● What this exercise asks
1. Switch "processed" to "factory-made" and reproduce the article on kids' snacking habits from "Break bad eating" to "and your budget.".
2. Proceed with the article on kids' snacking habits, picking up after its last sentence.

● Exercise passage
>>>

Break bad eating habits, not your budget

Wynne Everett

About 42 percent of American kids eat three or more snacks a day, according to a 2002 government study. That’s up from just 11 percent of us who snacked that much in 1977. Researchers also found that most of these snacks were processed and pre-packaged rather than homemade.

Those processed, single-serving snacks are unhealthy for your kids and your budget.

Margo Wootan, director of nutrition policy for the Center for Science in the Public Interest, says our kids are getting too many of their calories from snacks and not eating enough fruits and vegetables. Here are some of her suggestions for improving nutrition and stretching your snack budget.

Differentiate between “snacks” — healthy foods that hold you over until the next meal — and “treats,” which should be limited to special occasions.

Don’t offer snacks to fill time or relieve your kids’ boredom.

Don’t back down. If your kid refuses a new kind of snack, just skip it. “If your kid doesn’t get a snack, big deal. There’s a meal coming soon.”

If you’re going to switch from potato chips, cookies and other popular but pricey foods, be patient. Gradually transition kids to healthier snacks. “If you’ve been feeding your kid potato chips for a snack for years and you suddenly switch to carrots, there is going to be some pushback,” Wootan said.

<<<

● Information shown
>>>

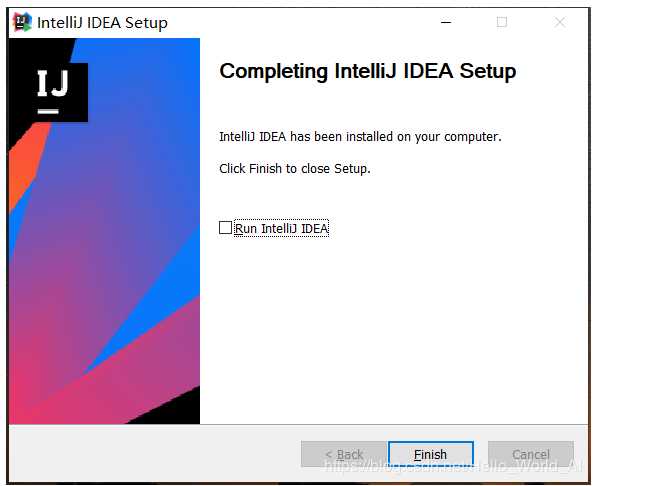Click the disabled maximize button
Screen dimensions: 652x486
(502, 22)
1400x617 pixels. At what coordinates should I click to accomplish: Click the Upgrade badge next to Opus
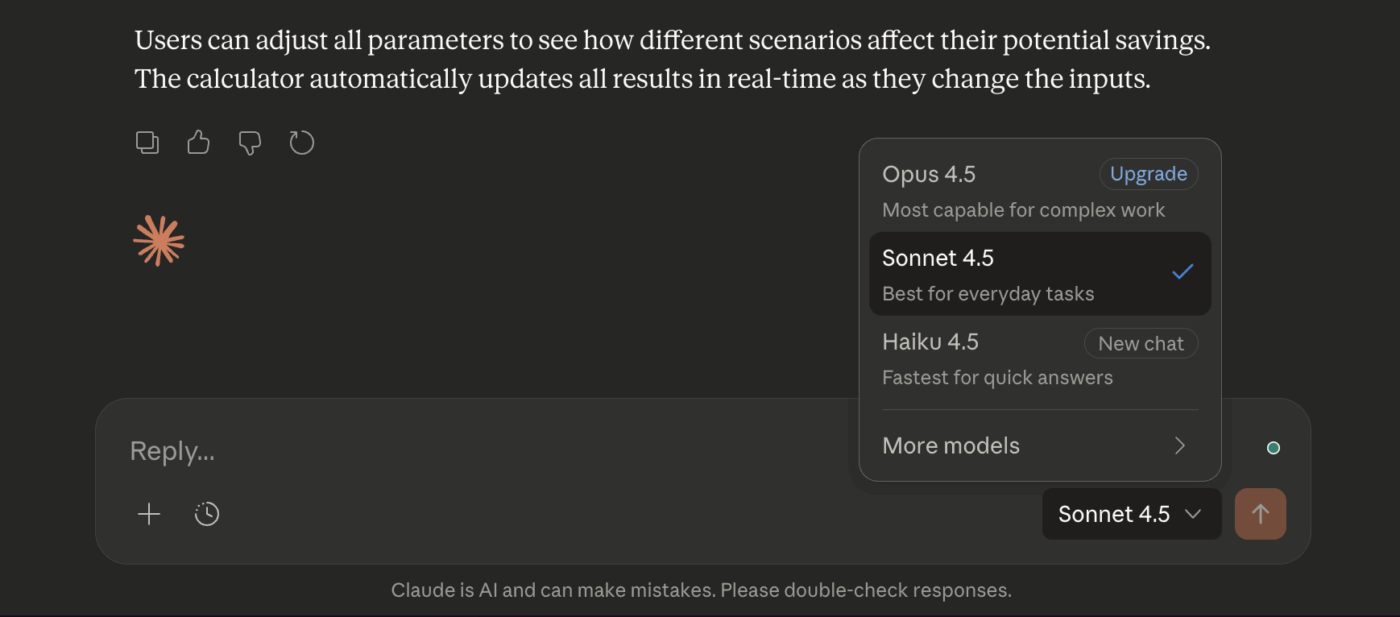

<<<

● Answers given
1.
Break bad eating habits, not your budget

Wynne Everett

About 42 percent of American kids eat three or more snacks a day, according to a 2002 government study. That’s up from just 11 percent of us who snacked that much in 1977. Researchers also found that most of these snacks were factory-made and pre-packaged rather than homemade.

Those factory-made, single-serving snacks are unhealthy for your kids and your budget.

2.
Canned fruit is just as nutritious as fresh and can often be bought in bulk at a discount. Look for peaches, Mandarin oranges and pineapple in natural juice or light syrup. You can package single servings in your own Tupperware for kids to grab out of their lunch boxes or the fridge.

On the right trail

Instead of pre-packaged snack mixes, try making your own trail mix from family-sized (read: less expensive) packages of dry cereals, dried fruits and nuts. Small resealable bags or reusable containers can give each child his or her own serving of the tasty treat. Look for low-fat granola, whole-grain cereals, peanuts, cashews, almonds, sunflower seeds, pumpkin seeds and dried fruits like raisins, apricots, apples, pineapple or cranberries. This mixture will keep for a week or more in a sealed container: One medium bag of plain M&Ms, 8 ounces of dried cranberries or raisins, 9 to 10 ounces of whole cashews or peanuts.